## Provided material
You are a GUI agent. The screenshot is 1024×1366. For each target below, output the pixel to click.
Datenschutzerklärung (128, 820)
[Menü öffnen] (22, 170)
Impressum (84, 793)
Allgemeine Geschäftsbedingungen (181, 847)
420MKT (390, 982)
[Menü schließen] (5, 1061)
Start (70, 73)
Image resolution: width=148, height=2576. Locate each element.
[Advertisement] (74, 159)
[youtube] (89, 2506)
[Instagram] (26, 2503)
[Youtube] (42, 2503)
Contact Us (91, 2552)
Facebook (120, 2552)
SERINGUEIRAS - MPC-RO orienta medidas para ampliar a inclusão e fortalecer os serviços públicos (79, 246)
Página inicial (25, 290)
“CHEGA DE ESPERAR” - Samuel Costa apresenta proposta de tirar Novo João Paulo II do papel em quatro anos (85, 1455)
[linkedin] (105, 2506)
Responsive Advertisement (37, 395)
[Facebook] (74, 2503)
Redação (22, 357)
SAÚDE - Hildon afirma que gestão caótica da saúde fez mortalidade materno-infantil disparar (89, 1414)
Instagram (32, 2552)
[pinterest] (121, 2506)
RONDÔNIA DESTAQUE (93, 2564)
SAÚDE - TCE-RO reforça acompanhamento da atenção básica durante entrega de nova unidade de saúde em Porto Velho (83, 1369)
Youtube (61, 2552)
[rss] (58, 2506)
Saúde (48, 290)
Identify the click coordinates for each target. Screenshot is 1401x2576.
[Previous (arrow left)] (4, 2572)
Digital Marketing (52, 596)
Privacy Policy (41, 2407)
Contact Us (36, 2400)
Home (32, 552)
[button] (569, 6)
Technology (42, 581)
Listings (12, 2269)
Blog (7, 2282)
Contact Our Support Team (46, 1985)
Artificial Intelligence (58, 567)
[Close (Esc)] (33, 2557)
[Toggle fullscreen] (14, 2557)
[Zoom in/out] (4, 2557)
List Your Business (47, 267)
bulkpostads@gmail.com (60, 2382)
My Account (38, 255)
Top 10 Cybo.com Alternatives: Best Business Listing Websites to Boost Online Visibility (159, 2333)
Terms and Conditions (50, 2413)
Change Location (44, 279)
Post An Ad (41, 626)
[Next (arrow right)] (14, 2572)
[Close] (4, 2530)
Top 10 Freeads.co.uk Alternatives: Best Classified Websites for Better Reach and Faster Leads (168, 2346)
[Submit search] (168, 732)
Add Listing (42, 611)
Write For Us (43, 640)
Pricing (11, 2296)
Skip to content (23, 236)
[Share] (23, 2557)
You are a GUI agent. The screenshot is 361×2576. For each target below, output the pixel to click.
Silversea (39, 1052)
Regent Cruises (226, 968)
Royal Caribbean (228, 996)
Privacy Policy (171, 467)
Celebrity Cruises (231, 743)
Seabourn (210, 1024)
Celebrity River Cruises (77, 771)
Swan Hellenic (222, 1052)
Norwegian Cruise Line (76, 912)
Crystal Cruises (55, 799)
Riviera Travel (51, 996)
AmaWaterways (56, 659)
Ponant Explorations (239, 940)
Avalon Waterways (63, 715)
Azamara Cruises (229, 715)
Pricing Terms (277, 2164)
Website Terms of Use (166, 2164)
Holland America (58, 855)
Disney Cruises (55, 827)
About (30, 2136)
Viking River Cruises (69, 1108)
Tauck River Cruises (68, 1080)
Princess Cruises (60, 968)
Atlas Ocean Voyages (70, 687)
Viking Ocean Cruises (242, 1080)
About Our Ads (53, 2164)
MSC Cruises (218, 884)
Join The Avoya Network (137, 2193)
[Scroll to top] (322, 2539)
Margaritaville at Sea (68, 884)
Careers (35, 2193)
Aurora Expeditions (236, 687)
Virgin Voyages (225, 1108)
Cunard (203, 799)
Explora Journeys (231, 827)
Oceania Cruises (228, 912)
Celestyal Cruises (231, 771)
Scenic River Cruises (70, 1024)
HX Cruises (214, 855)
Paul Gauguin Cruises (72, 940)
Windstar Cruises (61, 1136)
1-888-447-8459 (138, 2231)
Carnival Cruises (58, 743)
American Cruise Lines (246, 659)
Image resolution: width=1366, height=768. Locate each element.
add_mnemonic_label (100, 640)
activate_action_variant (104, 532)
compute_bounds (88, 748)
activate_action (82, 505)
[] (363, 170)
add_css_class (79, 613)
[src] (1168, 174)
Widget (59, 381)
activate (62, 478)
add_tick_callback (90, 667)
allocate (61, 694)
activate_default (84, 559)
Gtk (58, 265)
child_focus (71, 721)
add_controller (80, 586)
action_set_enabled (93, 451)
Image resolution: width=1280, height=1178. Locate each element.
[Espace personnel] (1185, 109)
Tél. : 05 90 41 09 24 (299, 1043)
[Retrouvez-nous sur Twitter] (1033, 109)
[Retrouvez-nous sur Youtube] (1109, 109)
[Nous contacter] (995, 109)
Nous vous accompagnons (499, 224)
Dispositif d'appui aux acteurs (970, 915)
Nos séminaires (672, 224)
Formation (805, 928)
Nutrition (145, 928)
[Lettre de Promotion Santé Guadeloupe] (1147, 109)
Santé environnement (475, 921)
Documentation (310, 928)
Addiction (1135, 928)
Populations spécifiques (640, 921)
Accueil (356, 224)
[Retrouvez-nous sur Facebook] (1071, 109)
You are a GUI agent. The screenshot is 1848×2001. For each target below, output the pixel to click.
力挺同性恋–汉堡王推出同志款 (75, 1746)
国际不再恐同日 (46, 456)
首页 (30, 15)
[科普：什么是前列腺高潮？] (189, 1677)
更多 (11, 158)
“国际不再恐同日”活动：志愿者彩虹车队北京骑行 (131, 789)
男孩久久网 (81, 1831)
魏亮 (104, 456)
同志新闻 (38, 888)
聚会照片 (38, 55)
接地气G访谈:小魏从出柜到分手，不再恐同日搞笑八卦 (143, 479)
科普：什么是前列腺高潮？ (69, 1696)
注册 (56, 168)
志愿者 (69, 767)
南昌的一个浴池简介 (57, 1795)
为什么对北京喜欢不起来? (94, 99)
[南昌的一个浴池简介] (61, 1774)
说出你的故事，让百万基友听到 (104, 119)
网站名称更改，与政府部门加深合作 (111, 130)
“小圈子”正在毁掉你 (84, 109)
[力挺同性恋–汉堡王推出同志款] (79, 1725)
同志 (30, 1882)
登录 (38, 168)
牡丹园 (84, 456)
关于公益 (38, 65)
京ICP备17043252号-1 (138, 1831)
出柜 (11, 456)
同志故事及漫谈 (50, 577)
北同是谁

## Exercise goal
Go back to the listing above. Copy word for word the lines from the one with "SAÚDE - TCE-RO" through the one with "Digital Marketing (52, 596)", and nothing more.

## Problem solution
SAÚDE - TCE-RO reforça acompanhamento da atenção básica durante entrega de nova unidade de saúde em Porto Velho (83, 1369)
Youtube (61, 2552)
[rss] (58, 2506)
Saúde (48, 290)
Identify the click coordinates for each target. Screenshot is 1401x2576.
[Previous (arrow left)] (4, 2572)
Digital Marketing (52, 596)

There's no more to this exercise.